A waiter brings me a chilled drink. The ocean sighs before me. I experience feelings of tranquillity and realise how rare such moments are, and how little time and space we give to ourselves. The reward is one of quiet contentment, of negative thoughts transformed into positive ones. Admittedly, I recently completed a floatfit®CARIBBEAN aquabase®class and I’m experiencing the serenity one usually gets after a workout. But colouring in is strangely addictive and my hand constantly strays to the pencils.

“Challenges in life are to be examined with curiosity, rather than avoided” says Dr. Gehl.  “The emphasis is on living creatively.  I help my clients come to terms with life as a process as opposed to a fixed outcome goal.”

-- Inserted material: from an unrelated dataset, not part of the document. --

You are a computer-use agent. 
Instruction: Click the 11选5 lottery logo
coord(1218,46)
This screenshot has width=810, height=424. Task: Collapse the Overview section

I begin wondering why there must always be an outcome. Without that ‘end goal’ would we value existence or is existence dependant on our achievements? The idea behind the Colour Me Calm book is to involve guests at Elite Island Resorts in a creative process that is non-taxing and removes outcomes. You’re not trying to create a masterpiece. You’re colouring simply because it’s a nice thing to do. I struggle to remember the last time I gave attention to such a carefree task. As a result, my breathing naturally becomes more regulated and levels of agitation reduce.

“The best suited client for existential psychotherapy,” Dr Gehl tells me, “is one who is not looking for another’s opinion on their troubles, or relief from acute symptoms, but one who is searching for a better way of living.” 

We are all searching for a better way of living, but understandably and crucially, sometimes we forget that we are. We plan a holiday in order to experience the good life, pinning all our hopes on a slender two-week window of opportunity. Yet, the positive mind frame does not have to happen the moment I arrive at my resort – it can happen at my desk at work, or while I’m planning my holiday at home or on the treadmill at the gym - it doesn’t matter, so long as it’s right here, right now.

As Dr Gehl watches me colouring in, flushed by the island charms of Antigua and the illustration before me,  her soothing advice is to keep ‘this island quality within’, reserved for those moments when the white sands of my holiday have faded into memory. As she speaks my attention is continually drawn to the book: I’m sure that palm tree could do with a little more colour. Just a little bit more….

 

Dr. Nicole Gehl - Quotes:  

  • Whatever comes up, accept it; for that is what is real right here, right now
  • We are constantly in the ‘doing’ mode and don’t experience the ‘being mode’
  • Our mind is constantly rushing into the future, or diving into the past… and we miss out on what is happening in the here and now.”  

*Kelly Ranson is the Press Officer for Hayes and Jarvis, and travelled to Elite Island Resort’s Galley Bay as part of their well-being launch. She has travelled extensively in search of wellbeing and mindfulness and certainly found it in Antigua.